SEIS PONTO CINCO
SEIS PONTO CINCO
Sessenta e cinco anos. Foram chegando devagar, como uma nuvem que se vê bem ao longe. Sabe-se que, quando chegar perto, vai acontecer algo, chuva, trovoadas, tempestade…
Assim foi. Os sessenta aconteceram da noite para o dia. Entrei na sexta década e assustei-me. Os amigos, já sexagenários me acolheram como se entrasse em uma seita. Confiei e instalei-me.
Hoje acordei com 65 anos completados. Mas já há tempos vinha observando a nuvem ao longe.
Experiências novas com meu corpo, algumas não muito boas, novas dores, câimbras, hipertensão… cansaço.
O caminho do envelhecer é estranho, é novo, ao mesmo tempo vemos todos os dias vários exemplares a nosso redor, um percurso previsível.
Secretamente, nutria um certo pensamento, mágico talvez, que comigo seria diferente. Cuido-me (agora até disso duvido), alimentação saudável, atividade física e mental… o que mais falta para ter uma velhice sem dor?
Aos 65, chego a crer que não é possível, que alimentei um sonho inatingível. Por outro lado, conforto-me com o que fui colhendo neste caminho. Observo o movimento das filhas, a crescente independência e autonomia das netas mostrando-me que envelheci.

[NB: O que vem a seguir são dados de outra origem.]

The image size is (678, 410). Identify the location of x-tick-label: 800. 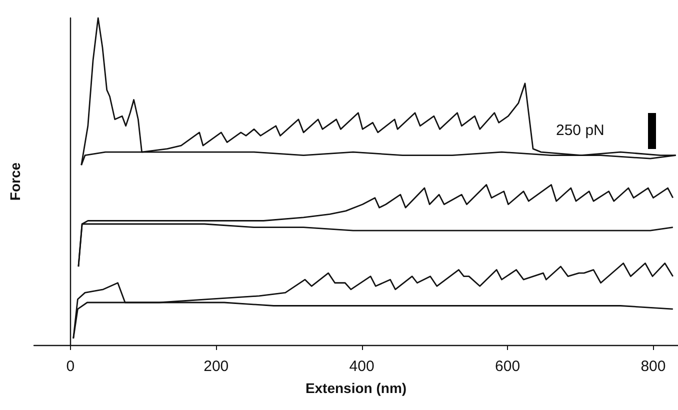
(653, 366).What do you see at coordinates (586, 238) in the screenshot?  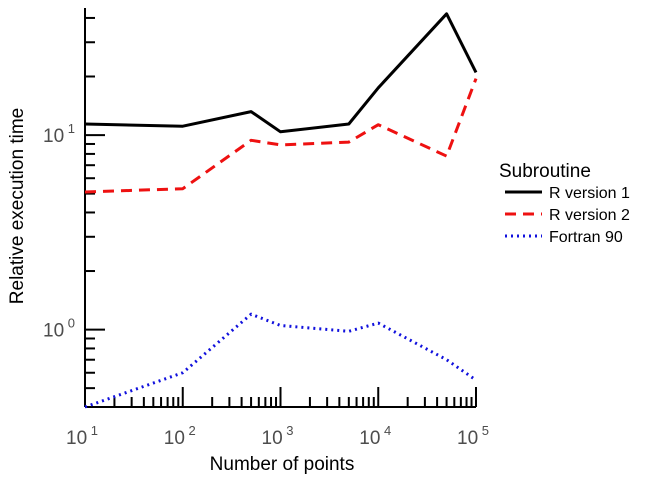 I see `legend-entry: Fortran 90` at bounding box center [586, 238]. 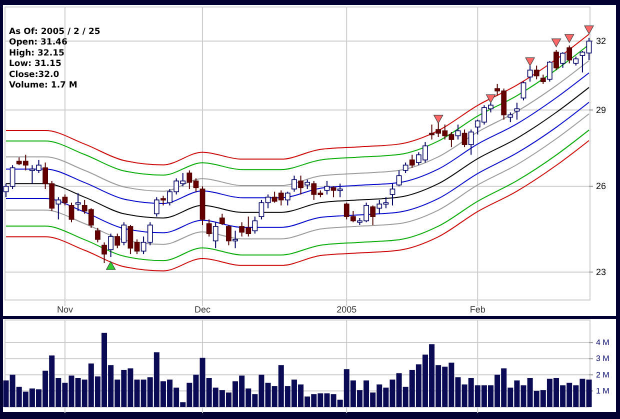 What do you see at coordinates (65, 309) in the screenshot?
I see `x-tick-label: Nov` at bounding box center [65, 309].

Comemorei esses tão longos anos andando pela floresta. Observava as árvores, cascas grossas, revelando sua idade avançada. As rugas também aparecem nessas criaturas tão cheias de vida, uma vida secreta, que mal conhecemos.
Também tenho uma vida secreta. Dentro bem escondida está lá uma vida que se desenrola de dentro para fora, a que chora, que se emociona, que avança, a passos lentos, mas avança. Cada pensamento sobre o que é a vida, o que é a minha vida. Cada pedacinho desse mosaico de 65 grandes peças tem história, várias que o fizeram assim, desse formato, com essas cores.. com profundidade ou mais superfície.
Confesso que me emociono ao pensar na minha vida.. ai sou mesmo sensível ou emotiva demais, demais? Choro, choro com facilidade, basta pensar e lembrar.
Uma das perspectivas que me animava em continuar o caminho do envelhecer (podia não querer, mas quis) é a possibilidade de me tornar o que descobri que devia, ou podia ao longo do percurso.
No início a vida era inconsciente e rasa. Foi tornando-se profunda e intensa, cada experiência passou a ser motivo de estudo, observação. Cada relação, cada olhar, cada gesto. Tornei-me uma observadora do outro, em filigranas.. sua respiração, olhar, fala… movimento.. e me é prazeroso aprender com o outro a conhecer-me.
Celebrei com família, com a floresta e com amigos que recebi inesperadamente. E foi muito bom estarmos juntos.
Melhor assim, celebrar com quem está e quer estar, sem planos, sem previsões.. a experiência que acontecer, na hora.
Sempre quis ter tudo sob controle e hoje abandono essa vida de estreitos limites, de negação e ouso. Ouso ir à praia em vez de limpar a casa, ouso ficar o tempo que quiser, sem hora pra voltar. Ouso pedalar e para onde quero para sentir a relva sob meus pés.. pequenas ousadias, grandes conquistas para mim.
Ouso ir para Budapeste assistir a uma ópera com amigos.. porque não?
Viver a vida e ser feliz com o que ela nos oferece mesmo que seja um hérnia abdominal.